Barry Margolin wrote:
In article <[EMAIL PROTECTED]>,
Hyman Rosen <[EMAIL PROTECTED]> wrote:
Ciaran O'Riordan wrote:
But if you looked at Linux, decided the scheduler was crap, and then wrote a
completely new scheduler for Linux, then that would be a derivative work
No, it would not. By statute, in the U.S., a derivative work is a
transformation of another work which retains its original purpose -
A new version of Linux with a different scheduler serves the same
purpose: they're both operating system kernels.

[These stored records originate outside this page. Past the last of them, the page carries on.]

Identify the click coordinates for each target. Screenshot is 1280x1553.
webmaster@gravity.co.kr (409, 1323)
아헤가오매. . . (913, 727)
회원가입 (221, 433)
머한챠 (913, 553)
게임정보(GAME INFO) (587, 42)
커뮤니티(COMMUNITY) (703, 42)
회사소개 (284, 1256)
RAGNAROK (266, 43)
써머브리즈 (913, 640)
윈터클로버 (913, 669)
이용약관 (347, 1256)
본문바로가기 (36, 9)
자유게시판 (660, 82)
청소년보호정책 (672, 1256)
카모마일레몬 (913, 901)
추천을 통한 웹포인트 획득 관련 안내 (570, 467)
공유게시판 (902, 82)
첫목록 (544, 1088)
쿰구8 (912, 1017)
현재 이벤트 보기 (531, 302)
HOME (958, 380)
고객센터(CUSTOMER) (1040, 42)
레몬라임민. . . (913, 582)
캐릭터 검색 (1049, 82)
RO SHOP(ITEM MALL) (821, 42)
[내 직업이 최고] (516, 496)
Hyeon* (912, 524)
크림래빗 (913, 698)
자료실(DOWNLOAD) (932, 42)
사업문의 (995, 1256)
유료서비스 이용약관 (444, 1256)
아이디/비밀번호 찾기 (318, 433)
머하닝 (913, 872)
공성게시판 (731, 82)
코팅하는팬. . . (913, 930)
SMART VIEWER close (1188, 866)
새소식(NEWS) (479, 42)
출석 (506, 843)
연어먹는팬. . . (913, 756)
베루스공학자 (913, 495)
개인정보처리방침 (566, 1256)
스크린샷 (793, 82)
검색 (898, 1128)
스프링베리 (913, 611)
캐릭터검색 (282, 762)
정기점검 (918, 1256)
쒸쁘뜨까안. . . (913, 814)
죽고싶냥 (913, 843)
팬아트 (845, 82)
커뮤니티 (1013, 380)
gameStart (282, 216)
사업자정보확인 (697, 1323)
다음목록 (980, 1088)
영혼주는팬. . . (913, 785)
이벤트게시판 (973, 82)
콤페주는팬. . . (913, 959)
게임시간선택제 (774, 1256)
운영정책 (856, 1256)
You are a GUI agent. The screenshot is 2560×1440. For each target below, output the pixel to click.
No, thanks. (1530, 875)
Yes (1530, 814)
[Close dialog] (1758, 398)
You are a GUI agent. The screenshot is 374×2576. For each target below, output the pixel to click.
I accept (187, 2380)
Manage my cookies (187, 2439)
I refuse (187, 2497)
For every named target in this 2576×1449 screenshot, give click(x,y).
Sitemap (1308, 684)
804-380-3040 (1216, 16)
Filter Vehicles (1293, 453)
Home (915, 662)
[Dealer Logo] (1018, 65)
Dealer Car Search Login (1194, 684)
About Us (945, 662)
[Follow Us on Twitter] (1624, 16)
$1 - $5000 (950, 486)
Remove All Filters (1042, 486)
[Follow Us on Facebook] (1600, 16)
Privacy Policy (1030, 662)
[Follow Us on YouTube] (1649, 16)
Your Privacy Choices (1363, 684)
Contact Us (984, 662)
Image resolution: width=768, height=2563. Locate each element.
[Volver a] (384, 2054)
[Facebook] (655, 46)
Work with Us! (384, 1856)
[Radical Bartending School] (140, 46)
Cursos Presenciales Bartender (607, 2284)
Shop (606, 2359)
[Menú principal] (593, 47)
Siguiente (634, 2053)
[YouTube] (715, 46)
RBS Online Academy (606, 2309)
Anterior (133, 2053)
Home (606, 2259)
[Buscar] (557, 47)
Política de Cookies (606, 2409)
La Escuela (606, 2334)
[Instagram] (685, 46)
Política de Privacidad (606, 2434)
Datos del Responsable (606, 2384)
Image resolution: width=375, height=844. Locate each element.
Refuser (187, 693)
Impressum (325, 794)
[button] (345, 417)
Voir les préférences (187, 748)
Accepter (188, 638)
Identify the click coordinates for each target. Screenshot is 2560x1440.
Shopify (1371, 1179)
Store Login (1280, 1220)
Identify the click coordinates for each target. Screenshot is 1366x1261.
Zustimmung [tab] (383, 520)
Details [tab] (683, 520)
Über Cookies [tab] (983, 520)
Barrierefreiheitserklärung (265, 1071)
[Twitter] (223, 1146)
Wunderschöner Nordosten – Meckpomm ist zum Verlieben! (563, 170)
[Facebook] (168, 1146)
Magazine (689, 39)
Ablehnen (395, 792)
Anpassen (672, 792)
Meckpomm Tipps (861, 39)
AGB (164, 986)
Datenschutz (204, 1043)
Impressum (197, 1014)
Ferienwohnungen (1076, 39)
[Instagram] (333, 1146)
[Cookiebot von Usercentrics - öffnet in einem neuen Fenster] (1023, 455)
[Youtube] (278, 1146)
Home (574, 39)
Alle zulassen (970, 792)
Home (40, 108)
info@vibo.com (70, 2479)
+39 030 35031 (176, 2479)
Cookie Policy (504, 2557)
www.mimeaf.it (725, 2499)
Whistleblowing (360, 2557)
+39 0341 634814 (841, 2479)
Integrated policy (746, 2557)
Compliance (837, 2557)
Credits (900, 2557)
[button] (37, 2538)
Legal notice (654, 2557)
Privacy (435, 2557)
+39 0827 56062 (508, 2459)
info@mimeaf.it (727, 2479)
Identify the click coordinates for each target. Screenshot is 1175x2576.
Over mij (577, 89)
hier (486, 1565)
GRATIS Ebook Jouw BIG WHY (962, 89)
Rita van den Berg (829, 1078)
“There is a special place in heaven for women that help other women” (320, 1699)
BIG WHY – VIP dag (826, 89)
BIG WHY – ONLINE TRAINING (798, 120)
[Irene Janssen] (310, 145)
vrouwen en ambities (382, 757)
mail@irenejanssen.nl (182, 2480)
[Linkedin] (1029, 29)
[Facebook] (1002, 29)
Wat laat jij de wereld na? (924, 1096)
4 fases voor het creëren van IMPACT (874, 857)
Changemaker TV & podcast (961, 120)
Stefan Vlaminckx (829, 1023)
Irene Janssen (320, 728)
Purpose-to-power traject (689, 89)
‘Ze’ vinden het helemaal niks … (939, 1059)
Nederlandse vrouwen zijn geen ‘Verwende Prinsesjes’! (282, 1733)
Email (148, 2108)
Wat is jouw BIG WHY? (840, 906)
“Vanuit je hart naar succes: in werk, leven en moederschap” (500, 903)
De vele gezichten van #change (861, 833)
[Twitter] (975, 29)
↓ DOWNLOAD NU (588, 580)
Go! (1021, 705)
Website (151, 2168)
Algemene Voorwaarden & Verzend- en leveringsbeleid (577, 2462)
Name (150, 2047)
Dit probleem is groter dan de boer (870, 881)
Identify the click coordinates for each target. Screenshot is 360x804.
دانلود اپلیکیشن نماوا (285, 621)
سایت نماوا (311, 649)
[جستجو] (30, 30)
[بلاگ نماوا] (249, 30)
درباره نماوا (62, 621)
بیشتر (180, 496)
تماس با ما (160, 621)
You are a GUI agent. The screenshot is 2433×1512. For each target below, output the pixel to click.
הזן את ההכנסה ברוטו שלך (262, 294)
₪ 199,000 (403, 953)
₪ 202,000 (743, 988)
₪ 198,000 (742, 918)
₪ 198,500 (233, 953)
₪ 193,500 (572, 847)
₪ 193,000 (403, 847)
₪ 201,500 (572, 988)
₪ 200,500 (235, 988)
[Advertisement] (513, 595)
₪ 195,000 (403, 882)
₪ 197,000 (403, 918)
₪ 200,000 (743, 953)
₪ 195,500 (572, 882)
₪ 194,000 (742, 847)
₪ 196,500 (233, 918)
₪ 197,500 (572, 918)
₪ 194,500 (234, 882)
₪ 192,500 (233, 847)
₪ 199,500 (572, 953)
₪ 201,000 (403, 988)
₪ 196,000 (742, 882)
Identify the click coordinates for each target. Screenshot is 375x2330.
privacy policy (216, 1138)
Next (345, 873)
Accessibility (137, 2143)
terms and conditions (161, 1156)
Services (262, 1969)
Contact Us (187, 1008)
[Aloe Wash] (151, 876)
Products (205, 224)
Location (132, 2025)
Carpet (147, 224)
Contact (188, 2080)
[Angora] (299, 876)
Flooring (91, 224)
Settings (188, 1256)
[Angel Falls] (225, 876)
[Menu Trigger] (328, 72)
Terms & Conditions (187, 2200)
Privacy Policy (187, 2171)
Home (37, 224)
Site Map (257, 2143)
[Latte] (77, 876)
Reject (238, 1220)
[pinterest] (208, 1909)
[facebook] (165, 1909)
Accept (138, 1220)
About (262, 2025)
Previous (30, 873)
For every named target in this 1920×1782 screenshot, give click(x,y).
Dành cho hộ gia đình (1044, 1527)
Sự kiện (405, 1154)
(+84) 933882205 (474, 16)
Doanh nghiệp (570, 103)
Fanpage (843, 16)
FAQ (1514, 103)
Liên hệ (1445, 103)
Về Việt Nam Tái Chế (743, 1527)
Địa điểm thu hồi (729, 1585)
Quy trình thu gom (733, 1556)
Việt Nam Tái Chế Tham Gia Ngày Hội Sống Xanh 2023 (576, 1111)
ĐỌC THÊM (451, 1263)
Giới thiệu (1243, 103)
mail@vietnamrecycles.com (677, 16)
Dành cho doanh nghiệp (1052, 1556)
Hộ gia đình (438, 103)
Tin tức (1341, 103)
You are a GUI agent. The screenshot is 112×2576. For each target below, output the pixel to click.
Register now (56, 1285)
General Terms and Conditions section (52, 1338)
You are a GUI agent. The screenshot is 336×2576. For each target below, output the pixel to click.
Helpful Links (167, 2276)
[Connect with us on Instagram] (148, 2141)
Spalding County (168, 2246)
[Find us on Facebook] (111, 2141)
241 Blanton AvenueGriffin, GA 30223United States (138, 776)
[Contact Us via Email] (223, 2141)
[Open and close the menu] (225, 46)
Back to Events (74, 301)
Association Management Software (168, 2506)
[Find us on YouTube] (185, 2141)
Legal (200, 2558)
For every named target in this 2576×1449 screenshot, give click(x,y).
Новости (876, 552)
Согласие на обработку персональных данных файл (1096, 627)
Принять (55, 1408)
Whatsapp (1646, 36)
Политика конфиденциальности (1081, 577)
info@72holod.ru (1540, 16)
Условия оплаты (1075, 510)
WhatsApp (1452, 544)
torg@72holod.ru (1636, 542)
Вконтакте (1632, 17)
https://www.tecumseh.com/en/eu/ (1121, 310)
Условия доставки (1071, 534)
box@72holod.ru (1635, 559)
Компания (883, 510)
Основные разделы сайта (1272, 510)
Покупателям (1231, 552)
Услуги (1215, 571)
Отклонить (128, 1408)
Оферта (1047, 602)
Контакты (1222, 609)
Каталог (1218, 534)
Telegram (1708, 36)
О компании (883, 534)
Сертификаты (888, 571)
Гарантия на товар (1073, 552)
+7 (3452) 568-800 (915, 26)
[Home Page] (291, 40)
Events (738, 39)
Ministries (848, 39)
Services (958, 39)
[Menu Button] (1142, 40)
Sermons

turning a short story into a movie script, or translating into a
different language. See the Harry Potter case, where the judge said
that turning narratives into a reference text, even with massive
copying from the original sources, does not make the reference text
a derivative work of the novels, because the reference does not serve
the same purpose as the novels even though it is a transformation of
them.
I think the real-world analogy to the scenario Ciaran described would be
if you took the Harry Potter text, removed a chapter, and replaced it
with a new chapter that you wrote. What would the status of the
resulting book be? Is it a derivative of the original Harry Potter, or
a compilation of the originnal chapters (minus 1) and the new chapter?
Uh. Linux has hudreds of contributors. Did hundreds of authors
contribute their copyrighted works to Harry Potter?